La duplicité du Hamas : l'organisation terroriste joue à nouveau avec nous
Lorsque la pression militaire augmente, le Hamas passe aux négociations ; lorsque le contrôle est compromis, il s'appuie sur l'aide ; lorsqu'il a du mal à protéger ses infrastructures, il retourne dans les zones civiles ; et lorsqu'un arrêt des frappes est exigé, il affiche une volonté d'accord et présente Israël comme celui qui fait obstacle. La misère et la pression internationale sont des outils de travail pour gagner du temps, maintenir le contrôle, reconstruire et délégitimer Israël.

L'Égypte, le Qatar et la Turquie ont condamné cette semaine la poursuite des frappes israéliennes dans la bande de Gaza et ont déclaré qu'elles constituaient une violation de l'accord et nuisaient aux efforts de mise en œuvre de la deuxième phase. L'annonce a été publiée après que Donald Trump a annoncé une percée sur la voie du désarmement du Hamas. La signification initiale est claire : avant même qu'un mécanisme d'exécution ne soit établi, les médiateurs présentent l'activité israélienne comme une violation des accords.
La feuille de route en 15 points montre que les écarts sont toujours ouverts : les armes, les sites de production et les entrepôts seront transférés sous la responsabilité du nouveau comité palestinien pour la gestion de Gaza, et non à Israël ou à une entité non palestinienne. La démilitarisation dépend de mesures israéliennes préalables, le processus devant commencer uniquement après l'arrêt de l'activité militaire, l'entrée du comité palestinien et le déploiement de la force internationale de stabilisation.
Le retrait et le traitement des armes sont liés l'un à l'autre. La feuille de route lie la neutralisation des armes à un retrait israélien progressif — un processus parallèle dans lequel chaque progrès est accompagné d'un retrait supplémentaire. La force de stabilisation ne désarmera pas elle-même le Hamas — la force surveillera le cessez-le-feu, formera la police et aidera à protéger l'aide, mais la responsabilité pratique du désarmement est transférée à un organe palestinien.
Le Hamas, de son côté, a déclaré que le transfert des armes ne commencerait qu'après qu'Israël aura cessé de frapper, se sera retiré des territoires qu'il a capturés et aura élargi l'aide.

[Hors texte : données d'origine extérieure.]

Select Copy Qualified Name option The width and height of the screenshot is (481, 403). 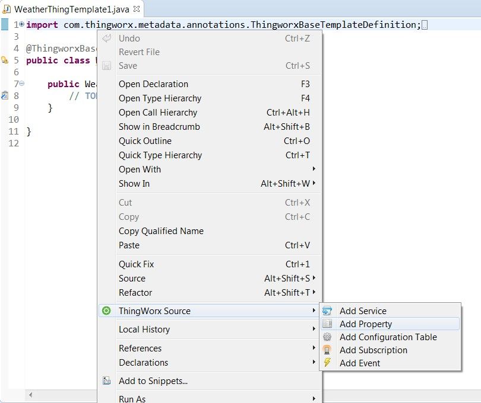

Pas une tactique — une stratégie
La pression politique a commencé avant la démilitarisation : le Hamas a présenté un consentement conditionnel, et les médiateurs exigent déjà d'Israël qu'il cesse de frapper. La méthode derrière cela est la « tahdia ». Le Hamas n'est pas tenu de présenter les armes remises ou les tunnels détruits ; il suffit qu'il annonce une volonté d'entrer dans un processus progressif pour que le centre de gravité se déplace vers Israël et que la pression soit dirigée contre lui. Lorsqu'il ne s'arrête pas, il est présenté comme un violateur de l'accord. Lorsque le Hamas est acculé, il signe des accords — qui seront violés lorsque la situation s'améliorera de son point de vue.
C'est la méthode connue depuis le début de l'islam : la tahdia — « une cessation temporaire et limitée ». Dans la déclaration du Caire de 2005, les factions se sont engagées à une « période de tahdia » limitée, mais ont souligné le « droit à la résistance » — abaisser le niveau des combats sans changer l'objectif. Comme l'a dit Khaled Mechaal en 2008 : la tahdia est une tactique de gestion du conflit dont le but est d'atteindre des objectifs lorsque les combats ne sont pas utiles.

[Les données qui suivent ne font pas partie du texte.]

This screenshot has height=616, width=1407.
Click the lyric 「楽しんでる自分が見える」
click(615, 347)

Lorsque la pression militaire augmente, le Hamas passe aux négociations ; lorsque le contrôle est compromis, il s'appuie sur l'aide ; lorsqu'il a du mal à protéger ses infrastructures, il retourne dans les zones civiles ; et lorsqu'un arrêt des frappes est exigé, il affiche une volonté d'accord et présente Israël comme celui qui fait obstacle. La misère et la pression internationale sont des outils de travail pour gagner du temps, maintenir le contrôle, reconstruire et délégitimer Israël.
Cela est frappant autour des hôpitaux et des zones humanitaires dans la bande de Gaza : l'infrastructure civile est utilisée simultanément pour se cacher, commander et stocker des armes. La pression politique empêche Israël d'agir là-bas et accorde au Hamas abri et protection. Les accords sur les otages ont prouvé à quel point le Hamas a maintenu le contrôle et géré des mouvements complexes. C'est un acteur stratégique qui exploite les médiateurs, les médias et l'aide.
Par conséquent, Israël doit cesser de traiter chaque événement comme une crise distincte : du point de vue du Hamas, les négociations sont la poursuite des combats par d'autres moyens.
L'auteur est un résident de Yated, agriculteur, membre dirigeant du forum « Otef Israël » et responsable du secteur de la sécurité et du renseignement du forum.